Unfortunately, as a particularly deep global recession began to bite, its competitors proved much nimbler, and the order book became perilously weak.

What had appeared sound capital investments only a few years before, now showed a poor return. The business decided that its response would be to ‘double the business’ within two years. However, the new MD was adamant that this had to be profitable business, achieved without increasing headcount, problems or lead times.

Within six months the company identified process improvement to increase overall capacity by 25%. By analysing product profitability, it decided to enhance its standard products resulting in fewer ‘specials’ made to customer order. By analysing customer profitability, it was able to modify its channels to market and revise the mix of customers.

The result? A much more profitable mix of products, channels and customers, which doubled profitability. A position that delighted the parent company and shareholders alike.

The problems

The problems faced by this company are common to many engineering companies:

Using ABC to gain real knowledge

figure 1 missing Using a multi-functional team, activity data from every department was collected and categorised into its basic 'core' activities - those that add value in some way - and 'diversionary' activities - those that merely dissipate value. Failure costs in the 'Contract execution' process alone amounted to 41% (see Figure 1)

An understanding of these costs and their magnitude provided a vital focus for process improvement.

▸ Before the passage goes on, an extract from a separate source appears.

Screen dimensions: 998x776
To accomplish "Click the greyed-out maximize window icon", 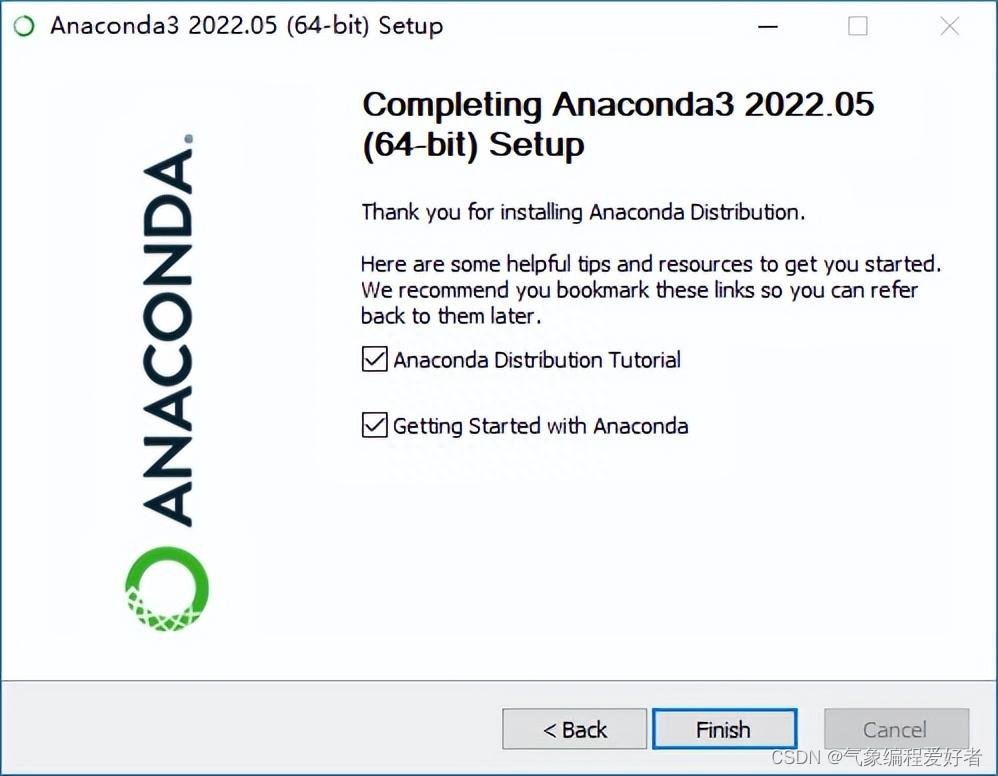I will 857,26.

When an ABC model of the business was built, real knowledge at last highlighted some solutions to the problems.

In the key process of responding to around 300 tender requests in a particular product/market segment, 230 were unsuccessful. A process cost of nearly £2m per annum of highly skilled engineers' estimating time included almost £500k of wasted effort! The ABC data provided superior product cost data in a form that gave them a simplified modular pricing mechanism. Not only did this save estimating time, but it provided an essential focus to only respond to those tender requests where the chances of winning were higher.

In manufacturing, the cost rate per hour had included all the overheads recovered on direct hours. As the direct labour costs were only 10% of total costs, this had created a serious distortion in the costing formula. Knowing the real costs in production was a revelation, but the true benefit came when the cost base was reduced. ABM provided the focus to tackle the key high costs and their causes.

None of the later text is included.